Extract »
* Begin *

This Application claims priority of Taiwan Patent Application No. 101101545 filed on Jan. 16, 2012, the entirety of which is incorporated by reference herein.

BACKGROUND OF THE INVENTION

1. Field of the Invention

The disclosure generally relates to a communication device and an antenna structure therein, and more particularly, relates to a communication device and an antenna structure with a small half-loop antenna element.

2. Description of the Related Art

With recent rapid development in wireless communication technology, the users are demanding a wide variety of mobile communication devices. To satisfy the demand for multiple functions, more elements are being incorporated into mobile communication devices having limited space therein. Since the space in mobile communication devices is limited, it is required that an antenna designer consider the performances of the antenna therein and the close integration of the antenna with nearby electronic elements in the device as well.

In order to solve the foregoing problems, there is a need to provide a mobile communication device and a small antenna structure therein. The size of the antenna structure should be smaller than one-quarter wavelength (¼λ) corresponding to a frequency in the operating band, and the antenna structure should provide good antenna performance as well.

* End *

Dataset section »
* Begin *

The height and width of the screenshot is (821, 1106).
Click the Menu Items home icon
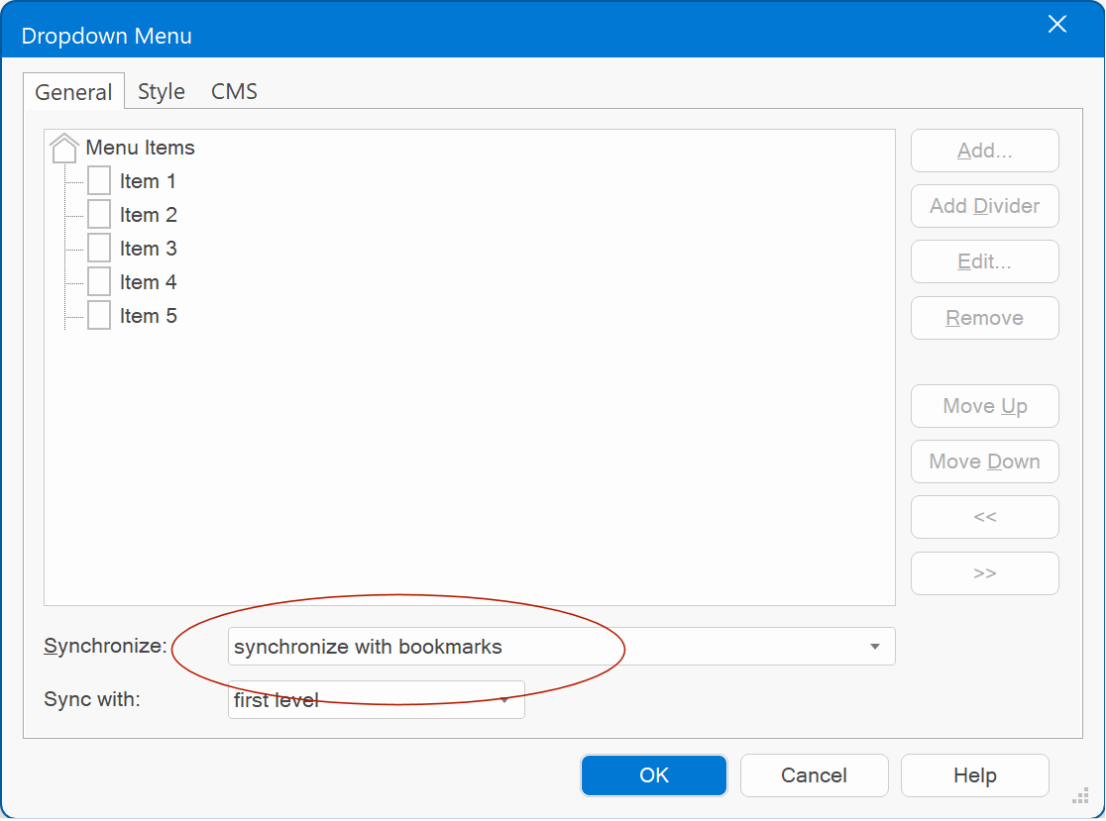(x=64, y=148)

* End *

Task objective » Could you repeat the patent background from "1. Field of" to "half-loop antenna element.", renaming "half-loop" as "full-loop"? The listing has no connection to the patent background.

Task output »
1. Field of the Invention

The disclosure generally relates to a communication device and an antenna structure therein, and more particularly, relates to a communication device and an antenna structure with a small full-loop antenna element.